When Sullivan King, Ghastly and Shiba San appeared at the venue over three nights, headlining a series of EDM shows produced by Relentless Beats, COVID-19 safety protocols restricted the number of fans that could be present. Those lucky enough to score a ticket had to stay within widely-separated 8′ x 8′ pods.
Still, everyone was able to enjoy the sense of connectivity that this venue is known for, despite the limited crowd size, thanks to an engaging lighting design by Luis Torres that featured a collection of CHAUVET Professional Rogue and Maverick fixtures.
“There was a lot of social distancing at the venue, so my main goal was to connect the limited audience as much as possible to the acts on stage,” said Torres. “By directing light out towards the crowd, we helped to immerse people in the experience so they could feel like they were closer to the stage even if they were in the back row of pods.”
Helping Torres do this were the 16 Rogue R2X Beam units in his rig. Flown, four apiece on downstage, mid-stage and upstage truss, and positioned on the DJ riser, the 231-watt moving beams were used to direct bright light over the crowd. Drawing on the intense output (134,000 lux at 15-meters), Torres was able to cover the entire spacious venue with beams.
During much of the show, those beams were white. At other times they took on a golden hue. This palette was selected to foster a greater connection between the stage and the crowd and to work with the relatively small amount of fog Torres was able to use.
“I had to choose colors that would stand out and engage the audience when there wasn’t much fog due to the constant winds, but at the same time I had to keep up with the color patterns on the stage and video wall,” explained Torres. “In some parts of the show the lights would not stand out as much, but when it was time to use the gold tones they definitely popped.”
Torres also relied on the Rogue R2X Beam to create some distinctive looks. At several points during the show, he had the beams at about a 70-degree angle and utilized the “dots” gobo at a fast prism speed along with a dimming chase to create memorable images. “The way the gobo looks with the prism is just great,” he said.

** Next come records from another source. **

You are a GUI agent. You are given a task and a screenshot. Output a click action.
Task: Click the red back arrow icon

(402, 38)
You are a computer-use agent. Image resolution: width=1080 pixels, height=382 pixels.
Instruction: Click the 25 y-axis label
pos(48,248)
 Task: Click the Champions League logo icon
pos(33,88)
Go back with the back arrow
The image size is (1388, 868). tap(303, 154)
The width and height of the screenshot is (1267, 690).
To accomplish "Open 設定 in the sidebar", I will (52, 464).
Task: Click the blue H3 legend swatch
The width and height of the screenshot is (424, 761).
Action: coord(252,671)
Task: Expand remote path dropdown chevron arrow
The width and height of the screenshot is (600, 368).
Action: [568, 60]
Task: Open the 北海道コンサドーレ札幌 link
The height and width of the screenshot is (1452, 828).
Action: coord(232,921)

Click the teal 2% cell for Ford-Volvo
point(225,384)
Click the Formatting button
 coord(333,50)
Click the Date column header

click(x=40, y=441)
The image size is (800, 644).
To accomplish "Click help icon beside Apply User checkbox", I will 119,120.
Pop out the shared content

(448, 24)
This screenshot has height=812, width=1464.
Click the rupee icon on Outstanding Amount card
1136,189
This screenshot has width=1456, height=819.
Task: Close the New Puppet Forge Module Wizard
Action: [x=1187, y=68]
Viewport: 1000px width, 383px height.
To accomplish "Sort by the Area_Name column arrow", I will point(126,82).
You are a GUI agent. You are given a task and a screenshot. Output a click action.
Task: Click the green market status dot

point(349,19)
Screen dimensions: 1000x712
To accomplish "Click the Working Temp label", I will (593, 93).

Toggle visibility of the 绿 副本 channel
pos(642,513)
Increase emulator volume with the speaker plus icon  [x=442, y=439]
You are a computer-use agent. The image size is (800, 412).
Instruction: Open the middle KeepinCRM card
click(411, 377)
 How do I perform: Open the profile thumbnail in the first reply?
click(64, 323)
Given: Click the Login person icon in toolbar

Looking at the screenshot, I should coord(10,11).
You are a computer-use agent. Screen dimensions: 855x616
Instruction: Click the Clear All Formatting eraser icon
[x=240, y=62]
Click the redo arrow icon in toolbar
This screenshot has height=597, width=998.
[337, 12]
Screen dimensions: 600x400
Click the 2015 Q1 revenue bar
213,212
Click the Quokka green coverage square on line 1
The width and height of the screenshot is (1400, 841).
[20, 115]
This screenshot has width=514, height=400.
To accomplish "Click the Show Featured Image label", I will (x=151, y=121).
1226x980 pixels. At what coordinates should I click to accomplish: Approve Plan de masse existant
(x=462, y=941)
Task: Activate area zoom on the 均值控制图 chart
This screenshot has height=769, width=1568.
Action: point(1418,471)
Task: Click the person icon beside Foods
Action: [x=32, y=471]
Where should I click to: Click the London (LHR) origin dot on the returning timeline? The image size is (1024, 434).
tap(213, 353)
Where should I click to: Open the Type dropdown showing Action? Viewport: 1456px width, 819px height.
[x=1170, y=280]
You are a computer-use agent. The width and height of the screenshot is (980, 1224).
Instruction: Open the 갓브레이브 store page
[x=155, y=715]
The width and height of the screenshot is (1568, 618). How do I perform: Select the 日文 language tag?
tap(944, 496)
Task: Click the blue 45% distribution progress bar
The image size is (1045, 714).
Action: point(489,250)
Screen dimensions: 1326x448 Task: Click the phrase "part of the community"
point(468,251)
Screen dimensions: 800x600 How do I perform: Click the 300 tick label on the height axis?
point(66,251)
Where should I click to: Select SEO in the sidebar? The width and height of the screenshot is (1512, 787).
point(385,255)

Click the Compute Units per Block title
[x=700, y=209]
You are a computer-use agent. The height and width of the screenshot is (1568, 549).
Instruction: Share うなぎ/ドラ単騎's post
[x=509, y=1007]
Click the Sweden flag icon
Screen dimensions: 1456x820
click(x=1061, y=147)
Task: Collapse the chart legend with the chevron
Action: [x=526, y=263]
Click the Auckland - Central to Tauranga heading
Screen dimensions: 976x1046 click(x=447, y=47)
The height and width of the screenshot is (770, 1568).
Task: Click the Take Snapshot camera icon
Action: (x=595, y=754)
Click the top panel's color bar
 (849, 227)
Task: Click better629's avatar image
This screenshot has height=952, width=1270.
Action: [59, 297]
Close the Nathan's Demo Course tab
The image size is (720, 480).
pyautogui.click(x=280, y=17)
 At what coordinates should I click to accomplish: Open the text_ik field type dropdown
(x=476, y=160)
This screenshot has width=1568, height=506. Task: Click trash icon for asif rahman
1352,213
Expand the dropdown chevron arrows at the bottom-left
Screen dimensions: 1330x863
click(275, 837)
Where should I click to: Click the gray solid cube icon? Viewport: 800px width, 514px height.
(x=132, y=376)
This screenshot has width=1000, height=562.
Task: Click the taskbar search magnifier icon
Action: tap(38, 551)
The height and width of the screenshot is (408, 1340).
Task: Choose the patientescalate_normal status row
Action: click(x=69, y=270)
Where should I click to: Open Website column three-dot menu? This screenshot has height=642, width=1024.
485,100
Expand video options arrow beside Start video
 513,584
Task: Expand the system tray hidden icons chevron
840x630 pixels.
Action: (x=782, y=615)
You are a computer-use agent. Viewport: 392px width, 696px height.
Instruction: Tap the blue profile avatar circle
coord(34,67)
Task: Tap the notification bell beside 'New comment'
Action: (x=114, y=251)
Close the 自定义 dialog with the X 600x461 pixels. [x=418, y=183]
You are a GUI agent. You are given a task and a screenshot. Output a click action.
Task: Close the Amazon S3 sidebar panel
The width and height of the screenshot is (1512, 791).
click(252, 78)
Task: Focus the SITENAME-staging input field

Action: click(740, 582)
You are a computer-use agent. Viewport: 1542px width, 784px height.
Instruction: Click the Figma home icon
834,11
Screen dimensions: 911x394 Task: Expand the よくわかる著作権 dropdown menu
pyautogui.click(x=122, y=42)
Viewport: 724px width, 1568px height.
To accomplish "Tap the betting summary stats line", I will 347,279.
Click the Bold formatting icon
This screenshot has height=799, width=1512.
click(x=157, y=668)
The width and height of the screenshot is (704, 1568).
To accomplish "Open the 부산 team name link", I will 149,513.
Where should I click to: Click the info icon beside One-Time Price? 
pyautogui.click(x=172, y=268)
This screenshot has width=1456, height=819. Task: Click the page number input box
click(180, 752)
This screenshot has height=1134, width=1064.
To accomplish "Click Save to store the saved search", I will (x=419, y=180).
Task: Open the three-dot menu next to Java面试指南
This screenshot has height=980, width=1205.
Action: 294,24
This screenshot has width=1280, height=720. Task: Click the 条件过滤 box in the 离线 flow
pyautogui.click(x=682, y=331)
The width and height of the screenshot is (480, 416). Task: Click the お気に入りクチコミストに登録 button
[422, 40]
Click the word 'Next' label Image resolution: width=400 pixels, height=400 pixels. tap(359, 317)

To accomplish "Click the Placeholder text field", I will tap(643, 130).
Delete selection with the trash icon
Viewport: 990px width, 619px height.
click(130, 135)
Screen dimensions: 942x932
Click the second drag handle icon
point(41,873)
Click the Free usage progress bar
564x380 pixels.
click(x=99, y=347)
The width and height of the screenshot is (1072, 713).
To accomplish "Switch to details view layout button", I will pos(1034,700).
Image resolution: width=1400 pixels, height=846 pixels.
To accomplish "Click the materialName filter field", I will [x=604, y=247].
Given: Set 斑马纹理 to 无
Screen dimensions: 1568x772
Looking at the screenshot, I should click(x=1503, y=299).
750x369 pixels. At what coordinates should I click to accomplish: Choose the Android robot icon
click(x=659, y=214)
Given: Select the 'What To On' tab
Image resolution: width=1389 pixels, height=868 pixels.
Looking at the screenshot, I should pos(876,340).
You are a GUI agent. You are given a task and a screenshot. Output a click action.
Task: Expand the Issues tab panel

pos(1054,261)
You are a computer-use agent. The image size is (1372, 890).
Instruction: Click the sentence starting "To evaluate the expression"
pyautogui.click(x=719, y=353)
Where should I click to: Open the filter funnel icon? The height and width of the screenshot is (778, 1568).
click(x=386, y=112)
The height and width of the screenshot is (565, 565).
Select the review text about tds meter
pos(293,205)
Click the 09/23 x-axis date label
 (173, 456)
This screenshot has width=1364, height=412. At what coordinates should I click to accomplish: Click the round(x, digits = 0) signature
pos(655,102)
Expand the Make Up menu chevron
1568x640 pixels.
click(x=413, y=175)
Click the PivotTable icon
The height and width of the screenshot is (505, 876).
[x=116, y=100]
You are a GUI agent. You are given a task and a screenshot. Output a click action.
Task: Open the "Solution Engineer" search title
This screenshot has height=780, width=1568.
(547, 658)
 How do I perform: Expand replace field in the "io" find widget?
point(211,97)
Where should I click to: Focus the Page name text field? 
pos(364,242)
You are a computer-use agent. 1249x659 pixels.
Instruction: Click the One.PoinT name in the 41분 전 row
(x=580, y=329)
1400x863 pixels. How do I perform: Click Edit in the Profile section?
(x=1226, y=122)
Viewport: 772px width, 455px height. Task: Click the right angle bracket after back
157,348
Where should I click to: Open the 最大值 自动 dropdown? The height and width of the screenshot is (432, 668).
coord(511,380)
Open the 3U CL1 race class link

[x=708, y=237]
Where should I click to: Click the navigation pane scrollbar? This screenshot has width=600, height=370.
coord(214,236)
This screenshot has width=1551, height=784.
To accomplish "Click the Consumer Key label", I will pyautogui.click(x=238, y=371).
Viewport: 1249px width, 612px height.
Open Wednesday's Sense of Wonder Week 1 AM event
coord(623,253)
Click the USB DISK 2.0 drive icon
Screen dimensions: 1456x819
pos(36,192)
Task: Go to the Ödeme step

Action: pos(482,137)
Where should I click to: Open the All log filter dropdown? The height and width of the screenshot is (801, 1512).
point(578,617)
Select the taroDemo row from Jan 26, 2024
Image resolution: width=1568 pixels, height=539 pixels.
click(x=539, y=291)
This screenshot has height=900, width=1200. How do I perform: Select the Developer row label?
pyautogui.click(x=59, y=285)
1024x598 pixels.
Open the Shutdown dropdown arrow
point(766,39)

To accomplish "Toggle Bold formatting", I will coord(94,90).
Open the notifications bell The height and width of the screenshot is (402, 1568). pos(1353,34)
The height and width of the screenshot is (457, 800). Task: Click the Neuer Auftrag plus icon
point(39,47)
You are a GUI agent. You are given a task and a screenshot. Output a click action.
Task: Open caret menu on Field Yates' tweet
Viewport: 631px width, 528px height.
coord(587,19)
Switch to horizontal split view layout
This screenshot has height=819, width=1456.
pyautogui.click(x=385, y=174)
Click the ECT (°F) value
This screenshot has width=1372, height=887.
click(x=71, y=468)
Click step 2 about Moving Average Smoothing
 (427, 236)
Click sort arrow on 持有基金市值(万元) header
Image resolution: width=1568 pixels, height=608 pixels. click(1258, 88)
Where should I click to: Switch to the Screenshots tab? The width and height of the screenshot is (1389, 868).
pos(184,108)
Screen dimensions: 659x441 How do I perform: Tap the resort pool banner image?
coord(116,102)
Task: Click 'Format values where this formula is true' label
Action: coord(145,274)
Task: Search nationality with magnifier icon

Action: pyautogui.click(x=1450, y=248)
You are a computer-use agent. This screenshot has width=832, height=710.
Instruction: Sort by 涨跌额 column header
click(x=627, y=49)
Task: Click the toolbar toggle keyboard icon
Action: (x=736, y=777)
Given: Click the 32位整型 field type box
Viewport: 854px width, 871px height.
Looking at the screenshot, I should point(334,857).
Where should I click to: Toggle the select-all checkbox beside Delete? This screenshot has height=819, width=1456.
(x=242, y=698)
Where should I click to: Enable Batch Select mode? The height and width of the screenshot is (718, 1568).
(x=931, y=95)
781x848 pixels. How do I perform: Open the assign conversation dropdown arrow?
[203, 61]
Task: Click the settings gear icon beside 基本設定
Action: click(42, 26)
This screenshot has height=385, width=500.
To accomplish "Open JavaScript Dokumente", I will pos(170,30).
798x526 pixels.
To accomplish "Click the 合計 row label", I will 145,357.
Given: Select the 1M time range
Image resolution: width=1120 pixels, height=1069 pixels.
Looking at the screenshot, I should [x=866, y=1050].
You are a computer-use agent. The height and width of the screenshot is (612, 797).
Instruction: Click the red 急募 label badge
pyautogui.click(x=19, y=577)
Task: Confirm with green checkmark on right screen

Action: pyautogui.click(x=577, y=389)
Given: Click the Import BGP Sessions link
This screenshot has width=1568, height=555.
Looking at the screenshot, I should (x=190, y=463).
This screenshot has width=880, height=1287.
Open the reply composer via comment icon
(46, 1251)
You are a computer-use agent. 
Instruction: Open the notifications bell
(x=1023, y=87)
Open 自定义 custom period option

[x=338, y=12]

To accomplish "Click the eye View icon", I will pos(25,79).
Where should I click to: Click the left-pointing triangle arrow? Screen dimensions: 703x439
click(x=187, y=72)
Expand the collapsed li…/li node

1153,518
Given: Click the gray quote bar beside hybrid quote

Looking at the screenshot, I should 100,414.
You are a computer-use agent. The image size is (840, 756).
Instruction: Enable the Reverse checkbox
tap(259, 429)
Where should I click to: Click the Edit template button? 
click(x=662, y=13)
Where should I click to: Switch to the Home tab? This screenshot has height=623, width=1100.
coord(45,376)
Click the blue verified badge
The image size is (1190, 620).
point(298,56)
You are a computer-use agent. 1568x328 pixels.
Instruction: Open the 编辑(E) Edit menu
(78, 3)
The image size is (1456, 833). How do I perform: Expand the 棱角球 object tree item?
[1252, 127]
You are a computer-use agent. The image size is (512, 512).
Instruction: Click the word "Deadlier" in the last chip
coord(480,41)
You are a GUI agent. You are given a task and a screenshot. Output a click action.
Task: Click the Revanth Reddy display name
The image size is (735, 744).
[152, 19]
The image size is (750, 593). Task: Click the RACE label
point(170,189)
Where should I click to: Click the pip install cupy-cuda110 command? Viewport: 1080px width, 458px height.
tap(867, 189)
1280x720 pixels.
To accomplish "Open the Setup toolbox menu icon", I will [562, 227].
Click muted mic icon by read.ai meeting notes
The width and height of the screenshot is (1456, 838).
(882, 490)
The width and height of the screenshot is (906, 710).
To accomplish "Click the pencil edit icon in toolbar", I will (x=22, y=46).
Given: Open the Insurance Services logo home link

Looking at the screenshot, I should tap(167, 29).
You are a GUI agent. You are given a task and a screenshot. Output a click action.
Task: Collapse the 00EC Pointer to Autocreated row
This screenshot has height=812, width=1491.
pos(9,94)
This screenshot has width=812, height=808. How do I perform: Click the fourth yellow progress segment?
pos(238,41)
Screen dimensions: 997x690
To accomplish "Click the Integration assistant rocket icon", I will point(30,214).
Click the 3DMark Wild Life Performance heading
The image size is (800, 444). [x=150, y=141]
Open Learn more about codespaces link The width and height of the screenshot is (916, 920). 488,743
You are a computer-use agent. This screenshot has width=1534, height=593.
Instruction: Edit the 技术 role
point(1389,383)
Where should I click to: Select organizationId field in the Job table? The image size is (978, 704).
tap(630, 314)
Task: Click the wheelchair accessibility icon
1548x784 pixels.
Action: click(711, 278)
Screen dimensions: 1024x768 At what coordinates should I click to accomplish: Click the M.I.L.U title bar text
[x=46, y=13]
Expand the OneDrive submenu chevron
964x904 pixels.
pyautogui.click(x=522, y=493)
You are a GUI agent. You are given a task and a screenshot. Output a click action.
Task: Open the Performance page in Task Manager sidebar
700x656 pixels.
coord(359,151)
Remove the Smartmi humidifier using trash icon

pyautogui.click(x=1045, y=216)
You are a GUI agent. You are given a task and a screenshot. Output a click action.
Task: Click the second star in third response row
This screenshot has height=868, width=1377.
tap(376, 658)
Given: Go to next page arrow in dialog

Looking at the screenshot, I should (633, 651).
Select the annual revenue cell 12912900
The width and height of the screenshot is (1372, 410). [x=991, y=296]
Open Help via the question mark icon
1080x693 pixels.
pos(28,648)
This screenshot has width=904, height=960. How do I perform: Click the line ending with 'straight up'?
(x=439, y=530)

Playing off nicely against the white and gold beams were there colorful washes on stage. Torres used 10 Rogue R2 Wash units to bathe the stage in a variety of colors. An additional two of the RGBW moving fixtures were used as key lights for the DJs.
To create extra depth, Torres positioned four Maverick MK2 Spot fixtures evenly along the upstage edge of the DJ Riser. “I wanted a powerful light that would allow me use some nice gobos and give the stage greater texture,” he said. “At the same time, I wanted a spot fixture so that I could use them to create some silhouette with the DJs in certain parts of the show.”
A massive 23′ x 13′ video wall along with smaller stage left and right video strips were also relied up to bring the crowd closer to the on-stage performances. “We had a big video presence, but the lights stood up to it very well,” said Torres. “I think there was a great balance between the amount of brightness in video and lighting throughout the whole show.”
It was through this balance, along with some adroit use of beams and gobos, as well as smooth color mixing that Torres was able to create a warm setting. As a result, the fans spread out across the big lawn, felt very connected to the show. It wasn’t as intimate as during the pre-COVID days, but for those in attendance, the immersive glow was very welcome.